Task objective — Which entries appear below? Copy them unchanged, starting at the line containing "The height and width of the screenshot is (663, 1015)." and ending at the line containing "tap(461, 7)".

** START OF Data in this exercise **

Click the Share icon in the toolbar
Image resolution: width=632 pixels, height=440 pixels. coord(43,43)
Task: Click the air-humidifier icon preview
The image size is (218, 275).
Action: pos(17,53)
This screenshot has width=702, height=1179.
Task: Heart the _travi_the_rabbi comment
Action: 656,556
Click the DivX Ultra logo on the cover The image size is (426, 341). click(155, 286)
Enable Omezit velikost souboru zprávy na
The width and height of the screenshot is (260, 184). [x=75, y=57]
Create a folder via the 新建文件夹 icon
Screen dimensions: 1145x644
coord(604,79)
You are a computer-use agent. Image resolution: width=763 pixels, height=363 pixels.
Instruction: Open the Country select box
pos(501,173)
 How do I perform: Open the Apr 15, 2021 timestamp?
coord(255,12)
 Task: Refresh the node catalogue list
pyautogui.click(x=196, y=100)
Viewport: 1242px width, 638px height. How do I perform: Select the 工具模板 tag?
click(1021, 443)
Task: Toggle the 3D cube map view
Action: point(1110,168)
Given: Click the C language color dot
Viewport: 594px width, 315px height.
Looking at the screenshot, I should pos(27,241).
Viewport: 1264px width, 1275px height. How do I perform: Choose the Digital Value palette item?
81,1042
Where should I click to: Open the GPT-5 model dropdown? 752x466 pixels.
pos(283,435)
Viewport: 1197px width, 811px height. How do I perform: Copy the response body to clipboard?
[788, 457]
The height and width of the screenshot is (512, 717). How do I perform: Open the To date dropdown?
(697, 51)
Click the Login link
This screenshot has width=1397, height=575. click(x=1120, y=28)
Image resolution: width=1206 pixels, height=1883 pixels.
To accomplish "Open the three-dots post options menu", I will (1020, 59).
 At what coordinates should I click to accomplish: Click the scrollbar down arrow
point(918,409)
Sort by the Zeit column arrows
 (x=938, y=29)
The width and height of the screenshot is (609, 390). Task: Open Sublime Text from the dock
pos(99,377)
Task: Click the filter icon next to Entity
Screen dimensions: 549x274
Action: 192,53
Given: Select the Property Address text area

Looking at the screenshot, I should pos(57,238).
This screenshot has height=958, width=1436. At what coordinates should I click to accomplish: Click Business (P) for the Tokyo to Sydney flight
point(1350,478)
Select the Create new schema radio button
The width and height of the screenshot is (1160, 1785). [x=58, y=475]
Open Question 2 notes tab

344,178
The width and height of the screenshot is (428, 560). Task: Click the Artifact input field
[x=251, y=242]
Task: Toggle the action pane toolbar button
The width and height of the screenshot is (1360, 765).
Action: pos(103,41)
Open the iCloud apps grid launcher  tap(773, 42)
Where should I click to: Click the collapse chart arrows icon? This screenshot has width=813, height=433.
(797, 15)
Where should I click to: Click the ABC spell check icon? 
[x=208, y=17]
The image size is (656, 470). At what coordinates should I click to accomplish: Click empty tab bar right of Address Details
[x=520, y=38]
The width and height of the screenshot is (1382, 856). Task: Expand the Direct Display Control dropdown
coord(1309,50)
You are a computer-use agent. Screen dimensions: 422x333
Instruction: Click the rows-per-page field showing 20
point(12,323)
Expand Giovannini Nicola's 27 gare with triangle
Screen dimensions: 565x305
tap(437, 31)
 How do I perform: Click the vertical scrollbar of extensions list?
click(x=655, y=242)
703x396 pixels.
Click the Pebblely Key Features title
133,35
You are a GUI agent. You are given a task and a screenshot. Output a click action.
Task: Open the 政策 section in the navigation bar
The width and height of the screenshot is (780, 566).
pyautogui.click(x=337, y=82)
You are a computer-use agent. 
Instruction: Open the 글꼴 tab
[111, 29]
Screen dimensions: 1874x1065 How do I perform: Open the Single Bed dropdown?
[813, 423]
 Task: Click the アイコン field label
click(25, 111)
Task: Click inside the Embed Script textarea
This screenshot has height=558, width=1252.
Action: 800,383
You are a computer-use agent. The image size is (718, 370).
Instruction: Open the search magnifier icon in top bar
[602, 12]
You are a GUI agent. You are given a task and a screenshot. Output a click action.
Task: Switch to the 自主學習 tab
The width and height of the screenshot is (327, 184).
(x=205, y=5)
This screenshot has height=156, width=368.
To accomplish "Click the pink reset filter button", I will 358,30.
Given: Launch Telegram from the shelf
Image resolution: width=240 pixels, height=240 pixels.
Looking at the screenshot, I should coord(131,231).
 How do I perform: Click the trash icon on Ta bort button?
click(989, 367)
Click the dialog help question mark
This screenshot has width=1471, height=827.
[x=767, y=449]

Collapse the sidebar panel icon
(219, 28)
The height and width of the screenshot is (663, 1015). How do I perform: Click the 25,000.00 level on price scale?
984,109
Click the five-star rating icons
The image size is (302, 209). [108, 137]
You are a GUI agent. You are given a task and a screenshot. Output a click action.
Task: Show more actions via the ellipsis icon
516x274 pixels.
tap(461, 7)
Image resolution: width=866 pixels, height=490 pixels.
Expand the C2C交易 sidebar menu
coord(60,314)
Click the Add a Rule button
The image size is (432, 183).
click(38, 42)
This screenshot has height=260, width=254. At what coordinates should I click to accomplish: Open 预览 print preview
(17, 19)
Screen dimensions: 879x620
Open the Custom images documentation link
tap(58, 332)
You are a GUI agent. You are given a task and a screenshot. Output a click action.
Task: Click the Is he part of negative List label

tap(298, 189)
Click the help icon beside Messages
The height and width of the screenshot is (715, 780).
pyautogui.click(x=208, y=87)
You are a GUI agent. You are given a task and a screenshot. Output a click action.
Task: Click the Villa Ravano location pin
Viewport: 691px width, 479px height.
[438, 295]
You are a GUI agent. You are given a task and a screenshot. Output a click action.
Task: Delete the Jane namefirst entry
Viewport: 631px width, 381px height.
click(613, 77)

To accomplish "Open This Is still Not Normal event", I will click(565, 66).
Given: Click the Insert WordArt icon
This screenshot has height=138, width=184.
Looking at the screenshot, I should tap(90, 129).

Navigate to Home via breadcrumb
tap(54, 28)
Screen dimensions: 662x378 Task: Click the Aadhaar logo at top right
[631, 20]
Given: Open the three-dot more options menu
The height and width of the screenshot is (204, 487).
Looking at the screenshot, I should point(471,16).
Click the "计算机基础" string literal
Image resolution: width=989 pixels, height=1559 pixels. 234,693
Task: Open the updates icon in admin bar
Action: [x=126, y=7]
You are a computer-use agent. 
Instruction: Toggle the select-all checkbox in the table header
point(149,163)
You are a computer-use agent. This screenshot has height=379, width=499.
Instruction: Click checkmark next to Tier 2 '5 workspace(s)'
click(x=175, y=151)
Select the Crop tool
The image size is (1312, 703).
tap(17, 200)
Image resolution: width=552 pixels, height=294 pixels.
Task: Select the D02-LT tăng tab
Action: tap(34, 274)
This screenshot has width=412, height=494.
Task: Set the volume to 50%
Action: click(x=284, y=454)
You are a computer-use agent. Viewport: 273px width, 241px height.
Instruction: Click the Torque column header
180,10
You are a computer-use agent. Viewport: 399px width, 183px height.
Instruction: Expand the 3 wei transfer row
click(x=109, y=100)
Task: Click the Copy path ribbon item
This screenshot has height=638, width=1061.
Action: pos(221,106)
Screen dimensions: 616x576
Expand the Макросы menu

** END OF Data in this exercise **

Exercise response —
The height and width of the screenshot is (663, 1015). How do I perform: Click the 25,000.00 level on price scale?
984,109
Click the five-star rating icons
The image size is (302, 209). [108, 137]
You are a GUI agent. You are given a task and a screenshot. Output a click action.
Task: Show more actions via the ellipsis icon
516x274 pixels.
tap(461, 7)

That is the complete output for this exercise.